◆ WORK REQUIRED
Copy each of the following items word for word, keeping every line exactly as it appears.

(MATERIAL SHOWN)

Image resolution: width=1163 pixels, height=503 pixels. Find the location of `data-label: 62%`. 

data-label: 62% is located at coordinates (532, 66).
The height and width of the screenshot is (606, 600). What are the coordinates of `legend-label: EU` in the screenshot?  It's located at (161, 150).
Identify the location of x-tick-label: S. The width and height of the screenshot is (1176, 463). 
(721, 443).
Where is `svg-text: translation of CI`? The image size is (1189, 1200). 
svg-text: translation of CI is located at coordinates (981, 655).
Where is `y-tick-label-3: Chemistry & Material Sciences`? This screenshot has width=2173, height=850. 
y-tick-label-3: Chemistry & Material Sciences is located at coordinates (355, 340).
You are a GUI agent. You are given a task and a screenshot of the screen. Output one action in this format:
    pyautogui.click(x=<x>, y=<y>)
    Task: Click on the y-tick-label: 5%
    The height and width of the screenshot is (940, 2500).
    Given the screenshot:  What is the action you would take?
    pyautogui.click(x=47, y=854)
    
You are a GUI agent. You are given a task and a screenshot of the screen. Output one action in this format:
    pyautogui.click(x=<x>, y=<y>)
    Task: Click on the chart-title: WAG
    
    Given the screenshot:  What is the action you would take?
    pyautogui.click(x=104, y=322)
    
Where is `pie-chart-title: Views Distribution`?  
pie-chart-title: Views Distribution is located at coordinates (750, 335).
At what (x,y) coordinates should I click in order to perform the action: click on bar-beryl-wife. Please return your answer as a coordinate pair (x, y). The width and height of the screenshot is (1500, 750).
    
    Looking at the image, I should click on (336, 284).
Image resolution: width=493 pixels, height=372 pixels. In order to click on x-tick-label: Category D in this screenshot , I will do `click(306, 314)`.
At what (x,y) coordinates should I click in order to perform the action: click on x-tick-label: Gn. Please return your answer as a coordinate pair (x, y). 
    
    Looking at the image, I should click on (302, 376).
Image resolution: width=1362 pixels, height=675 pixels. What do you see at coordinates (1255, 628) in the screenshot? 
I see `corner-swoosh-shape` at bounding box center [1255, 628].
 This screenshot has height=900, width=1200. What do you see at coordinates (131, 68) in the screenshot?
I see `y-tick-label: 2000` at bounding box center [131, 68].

(End MATERIAL SHOWN)

◆ RESULT
Image resolution: width=1163 pixels, height=503 pixels. Find the location of `data-label: 62%`. 

data-label: 62% is located at coordinates (532, 66).
The height and width of the screenshot is (606, 600). What are the coordinates of `legend-label: EU` in the screenshot?  It's located at (161, 150).
Identify the location of x-tick-label: S. The width and height of the screenshot is (1176, 463). 
(721, 443).
Where is `svg-text: translation of CI`? The image size is (1189, 1200). 
svg-text: translation of CI is located at coordinates (981, 655).
Where is `y-tick-label-3: Chemistry & Material Sciences`? This screenshot has width=2173, height=850. 
y-tick-label-3: Chemistry & Material Sciences is located at coordinates (355, 340).
You are a GUI agent. You are given a task and a screenshot of the screen. Output one action in this format:
    pyautogui.click(x=<x>, y=<y>)
    Task: Click on the y-tick-label: 5%
    The height and width of the screenshot is (940, 2500).
    Given the screenshot:  What is the action you would take?
    pyautogui.click(x=47, y=854)
    
You are a GUI agent. You are given a task and a screenshot of the screen. Output one action in this format:
    pyautogui.click(x=<x>, y=<y>)
    Task: Click on the chart-title: WAG
    
    Given the screenshot:  What is the action you would take?
    pyautogui.click(x=104, y=322)
    
Where is `pie-chart-title: Views Distribution`?  
pie-chart-title: Views Distribution is located at coordinates (750, 335).
At what (x,y) coordinates should I click in order to perform the action: click on bar-beryl-wife. Please return your answer as a coordinate pair (x, y). The width and height of the screenshot is (1500, 750).
    
    Looking at the image, I should click on (336, 284).
Image resolution: width=493 pixels, height=372 pixels. In order to click on x-tick-label: Category D in this screenshot , I will do `click(306, 314)`.
At what (x,y) coordinates should I click in order to perform the action: click on x-tick-label: Gn. Please return your answer as a coordinate pair (x, y). 
    
    Looking at the image, I should click on (302, 376).
Image resolution: width=1362 pixels, height=675 pixels. What do you see at coordinates (1255, 628) in the screenshot? 
I see `corner-swoosh-shape` at bounding box center [1255, 628].
 This screenshot has height=900, width=1200. What do you see at coordinates (131, 68) in the screenshot?
I see `y-tick-label: 2000` at bounding box center [131, 68].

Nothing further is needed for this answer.